The first 45 minutes was a brief overview from Chris and refresher of the main rules. And at 4.15 or so, we began.


Like Eclipse - a game it inspired - Twilight Imperium sees you battling over the systems of a galaxy, only the premise being that we are each hoping to impress some ruling titans (I forget their name) by being the first to reach ten points. Ten points! You'd think it wouldn't take that long. But it does.

Each of us has a starting hex and - like Eclipse - we are inexorably drawn towards the centre hex Mecatol Rex, as it is the most powerful planet and potentially rewards you with a victory point for ownership. In a game with margins this fine, that's a big swing.


Play progresses through the selection of Strategy Cards - in a four player game everyone chooses two, and you get the primary action on your card. Everyone else gets the secondary action on your card, presuming they want to take it and can afford it. And there are also other actions too - activating a system in order to produce there, or move there and take control of planets. Activating an action card (there are many, and wildly varied) as well as trading with each other, fighting with each other (obviously) and, once Mecatol Rex is occupied, voting for laws and directives at the end of each round.


Paul was first in there and I found myself the beneficiary of the first vote, being elected Minister for Exploration. Stuart though wasn't keen on Paul sitting pretty in the middle of the board, and ploughed in to take it from him. Everyone voted in a crap law that penalised technology development, so I repealed it with an action card. Chris keep kicking himself for his own moves, Paul kept forgetting his faction's special power, and we all fell foul of our Eclipse-ic conditioning, forgetting that you can't move ships from a system that's already been activated this round.

We also slightly misunderstood the production rule, but corrected ourselves in round three.

Chris and I were first to trade (turn commodities into trade goods!) giving ourselves more spending power. Stuart remained aggressive throughout, seeing off Chris' attack on Mecatol Rex and powering through a wormhole to bat my solitary cruiser out of a hex at the other end.

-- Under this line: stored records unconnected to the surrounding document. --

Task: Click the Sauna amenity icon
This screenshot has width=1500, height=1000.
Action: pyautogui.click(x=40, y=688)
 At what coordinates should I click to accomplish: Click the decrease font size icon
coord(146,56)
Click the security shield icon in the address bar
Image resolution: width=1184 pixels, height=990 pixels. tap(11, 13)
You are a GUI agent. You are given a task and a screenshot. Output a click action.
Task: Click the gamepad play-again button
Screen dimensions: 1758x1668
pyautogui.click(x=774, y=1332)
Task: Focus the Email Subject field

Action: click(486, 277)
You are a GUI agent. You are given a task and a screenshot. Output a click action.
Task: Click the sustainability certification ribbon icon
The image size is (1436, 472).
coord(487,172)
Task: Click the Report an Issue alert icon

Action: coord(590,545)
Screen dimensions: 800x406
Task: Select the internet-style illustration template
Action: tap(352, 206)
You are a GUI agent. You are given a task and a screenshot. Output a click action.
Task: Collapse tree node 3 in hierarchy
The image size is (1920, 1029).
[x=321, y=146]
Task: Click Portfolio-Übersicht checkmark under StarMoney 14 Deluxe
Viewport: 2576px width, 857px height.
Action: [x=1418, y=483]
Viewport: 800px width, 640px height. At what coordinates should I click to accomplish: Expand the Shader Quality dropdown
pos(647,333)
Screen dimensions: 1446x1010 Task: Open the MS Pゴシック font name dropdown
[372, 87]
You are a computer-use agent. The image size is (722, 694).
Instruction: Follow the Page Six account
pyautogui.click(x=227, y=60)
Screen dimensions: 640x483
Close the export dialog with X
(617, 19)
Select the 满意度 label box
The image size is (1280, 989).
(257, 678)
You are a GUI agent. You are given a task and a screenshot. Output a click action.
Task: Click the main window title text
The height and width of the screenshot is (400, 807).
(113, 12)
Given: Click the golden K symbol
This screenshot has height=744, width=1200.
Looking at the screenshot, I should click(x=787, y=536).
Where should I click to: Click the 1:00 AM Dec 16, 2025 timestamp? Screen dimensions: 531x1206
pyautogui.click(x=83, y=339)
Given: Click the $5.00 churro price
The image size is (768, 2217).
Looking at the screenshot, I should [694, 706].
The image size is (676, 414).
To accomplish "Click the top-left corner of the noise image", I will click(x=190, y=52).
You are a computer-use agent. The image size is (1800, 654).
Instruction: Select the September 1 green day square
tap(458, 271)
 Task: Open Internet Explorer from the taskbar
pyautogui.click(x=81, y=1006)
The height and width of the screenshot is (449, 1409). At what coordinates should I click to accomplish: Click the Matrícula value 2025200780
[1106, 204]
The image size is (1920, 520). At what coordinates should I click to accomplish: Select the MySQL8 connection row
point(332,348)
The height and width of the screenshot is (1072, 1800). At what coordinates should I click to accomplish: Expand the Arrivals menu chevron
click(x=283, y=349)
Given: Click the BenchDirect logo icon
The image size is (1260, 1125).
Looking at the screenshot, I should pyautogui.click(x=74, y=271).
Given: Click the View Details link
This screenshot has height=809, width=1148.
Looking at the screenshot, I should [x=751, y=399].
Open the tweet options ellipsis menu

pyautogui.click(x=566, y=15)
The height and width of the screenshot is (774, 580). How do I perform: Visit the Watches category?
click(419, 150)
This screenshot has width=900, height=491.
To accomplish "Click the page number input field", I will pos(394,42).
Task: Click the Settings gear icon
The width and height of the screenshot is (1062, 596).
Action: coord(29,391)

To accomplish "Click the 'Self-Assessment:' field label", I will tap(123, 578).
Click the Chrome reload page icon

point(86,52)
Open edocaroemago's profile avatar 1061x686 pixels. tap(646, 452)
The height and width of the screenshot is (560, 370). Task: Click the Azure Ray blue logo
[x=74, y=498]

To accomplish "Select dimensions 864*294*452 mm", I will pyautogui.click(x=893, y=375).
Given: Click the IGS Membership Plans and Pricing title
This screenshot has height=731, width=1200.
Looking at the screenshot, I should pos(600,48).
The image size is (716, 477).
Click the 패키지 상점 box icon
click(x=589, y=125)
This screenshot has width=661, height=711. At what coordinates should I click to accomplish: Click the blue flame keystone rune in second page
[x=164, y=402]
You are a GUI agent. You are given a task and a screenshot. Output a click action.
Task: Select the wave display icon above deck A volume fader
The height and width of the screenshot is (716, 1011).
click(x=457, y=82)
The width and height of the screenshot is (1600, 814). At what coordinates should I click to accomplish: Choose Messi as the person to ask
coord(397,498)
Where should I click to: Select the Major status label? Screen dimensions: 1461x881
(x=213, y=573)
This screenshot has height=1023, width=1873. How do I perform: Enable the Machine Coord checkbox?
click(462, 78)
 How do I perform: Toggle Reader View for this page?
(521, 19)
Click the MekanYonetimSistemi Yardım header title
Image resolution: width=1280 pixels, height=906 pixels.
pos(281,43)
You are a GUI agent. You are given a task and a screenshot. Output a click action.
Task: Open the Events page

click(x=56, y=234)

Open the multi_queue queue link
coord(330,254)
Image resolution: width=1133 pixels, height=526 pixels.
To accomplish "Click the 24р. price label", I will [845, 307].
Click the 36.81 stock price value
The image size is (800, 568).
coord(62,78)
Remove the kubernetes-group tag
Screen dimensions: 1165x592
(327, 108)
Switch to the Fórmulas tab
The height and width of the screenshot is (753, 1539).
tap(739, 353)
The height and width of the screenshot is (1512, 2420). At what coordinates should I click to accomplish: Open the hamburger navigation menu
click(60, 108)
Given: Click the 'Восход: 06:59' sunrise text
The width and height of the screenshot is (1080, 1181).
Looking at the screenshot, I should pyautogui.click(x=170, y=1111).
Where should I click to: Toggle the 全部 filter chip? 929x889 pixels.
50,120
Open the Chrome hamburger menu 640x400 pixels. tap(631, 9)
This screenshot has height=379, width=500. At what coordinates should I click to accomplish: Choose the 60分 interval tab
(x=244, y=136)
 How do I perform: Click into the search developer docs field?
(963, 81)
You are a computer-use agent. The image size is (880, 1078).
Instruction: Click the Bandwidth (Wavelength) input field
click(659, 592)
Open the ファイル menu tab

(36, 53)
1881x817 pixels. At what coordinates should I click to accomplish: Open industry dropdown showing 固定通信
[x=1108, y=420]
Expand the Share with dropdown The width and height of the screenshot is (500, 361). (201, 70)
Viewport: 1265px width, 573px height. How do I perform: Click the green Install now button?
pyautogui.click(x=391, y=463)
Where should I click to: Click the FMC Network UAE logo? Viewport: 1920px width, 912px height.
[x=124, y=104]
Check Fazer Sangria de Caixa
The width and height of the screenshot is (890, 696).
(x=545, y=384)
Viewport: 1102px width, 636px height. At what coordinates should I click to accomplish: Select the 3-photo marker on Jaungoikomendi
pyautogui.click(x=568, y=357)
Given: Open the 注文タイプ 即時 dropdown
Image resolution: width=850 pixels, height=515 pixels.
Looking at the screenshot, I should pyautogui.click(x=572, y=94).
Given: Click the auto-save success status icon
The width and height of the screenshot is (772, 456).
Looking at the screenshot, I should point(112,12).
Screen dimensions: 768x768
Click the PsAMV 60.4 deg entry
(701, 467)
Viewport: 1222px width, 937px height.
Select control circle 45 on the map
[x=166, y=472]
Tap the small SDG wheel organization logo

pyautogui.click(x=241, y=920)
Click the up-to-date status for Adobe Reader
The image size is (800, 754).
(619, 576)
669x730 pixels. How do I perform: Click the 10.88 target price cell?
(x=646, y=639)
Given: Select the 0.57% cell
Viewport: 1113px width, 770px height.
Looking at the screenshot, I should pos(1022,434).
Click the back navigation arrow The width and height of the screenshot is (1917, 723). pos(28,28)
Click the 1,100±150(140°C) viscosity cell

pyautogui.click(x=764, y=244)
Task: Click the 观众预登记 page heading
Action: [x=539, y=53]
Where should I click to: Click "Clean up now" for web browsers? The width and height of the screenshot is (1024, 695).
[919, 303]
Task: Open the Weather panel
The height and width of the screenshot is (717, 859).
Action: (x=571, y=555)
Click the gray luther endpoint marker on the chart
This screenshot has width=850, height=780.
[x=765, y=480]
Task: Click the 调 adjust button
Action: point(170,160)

Also at the end of a round is the opportunity to achieve objectives - some are public, some are secret. You can only achieve one of each in each round... but other objectives can be achieved during the action phase by meeting its requirements in combat or via some other means... I attacked Stuart's flagship and successfully destroyed it in order to meet a secret objective, and Chris placed four planetary defence systems on the board.


I began tweeting the whole thing in progress (@gamesnightguru) but would sometimes realise that many minutes, if not an hour, had passed since my last missive, as we all weighed up options and cursed our lack of command tokens (to activate things, or take secondary actions) or our previous decisions, or each other. Usually Paul. Paul's insistence that his faction was 'fragile' belied a steely determination, as he chipped away on the score track early on and set a healthy 4 point lead at one stage. We tried to inch our way back, with all our vague scattergun manoeuvring beginning to coalesce into something approaching logic, and Chris and Stuart actively going after Paul on the board, squeezing him into a narrow space.

But when 11 o'clock rolled into sight we agreed the current round would be the last one, with Paul's lead unassailable and, as it turned out, a pretty good plan to get the last two points he needed for a bona fide victory in a subsequent round anyway!

It ended

Paul 8
Chris and Sam 5
Stuart 4

And we stood, stretched and gazed down upon the last seven and a half hours of our lives, bar a short break for pizza. The verdict across the quartet was pretty much the same - a good game, perhaps a great game, with certainly more nuance to explore than we had uncovered in a single play. But was it worthy of the time investment needed? I certainly felt that although it had more going on than Eclipse, the successor ticked the space opera box in a third of the time, and I wasn't mad keen on all the action cards either - some seemed to spill over into arbitrary Take That territory, whereas others were a neat boost in battle or a way to retreat intact.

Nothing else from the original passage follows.